Is coal the new "black gold"?
Coal could overtake oil as the worlds main fossil fuel by 2017
Coal will nearly overtake oil as the dominant energy source by 2017, and only a drop in world gas prices could curb the use of the dirtier fossil fuel in the absence of high carbon prices, the International Energy Agency (IEA) said.
The IEA, the energy agency for developed countries, said earlier this year that without a major shift away from coal, average global temperatures could rise by 6 degrees Celsius by 2050, leading to devastating climate change.

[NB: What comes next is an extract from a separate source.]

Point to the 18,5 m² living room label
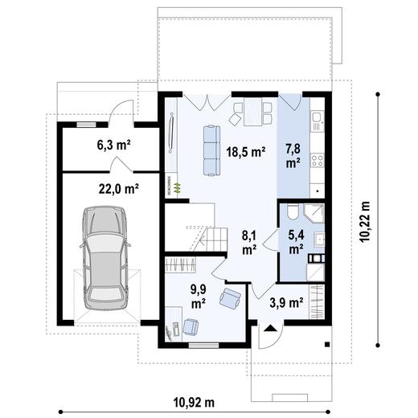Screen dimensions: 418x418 pyautogui.click(x=245, y=151)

China will use more coal than the rest of the world put together, while India will overtake the US as the world’s second-largest consumer and become the biggest global importer, the Paris-based IEA forecast in its annual Medium-Term Coal Market Report.
“Coal’s share of the global energy mix continues to grow each year, and if no changes are made to current policies, coal will catch oil within a decade," IEA executive director Maria van der Hoeven said in a statement. Use of the highly-polluting fossil fuel has surged in the past decade, mainly because of stronger demand from China and India, where cheap coal-fired electricity has helped to drive breakneck economic growth.
Coal now accounts for 28 per cent of total primary energy consumption, and demand for the fossil fuel rose 4.3 per cent in 2011 compared with 2010, the report said, underlining the world’s continued addiction to a fuel source that helped turn the wheels of the 19th century industrial revolution.
The world will burn around 1.2 billion more tonnes of coal per year by 2017 than it does today, which equals the current coal consumption of Russia and the UScombined, the IEA chief said.
Global coal consumption is likely to reach 4.32 billion tonnes of oil equivalent (btoe) by 2017, compared with 4.4 btoe for oil, although the pace of growth is likely to be slower than over the past decade, the IEA forecast. Growth in coal use in developing countries will grow 3.9 per cent a year on average over the next five years if economies such as China return to previous patterns of economic growth, the report said, while coal use in developed nations would only fall 0.7 per cent by 2017.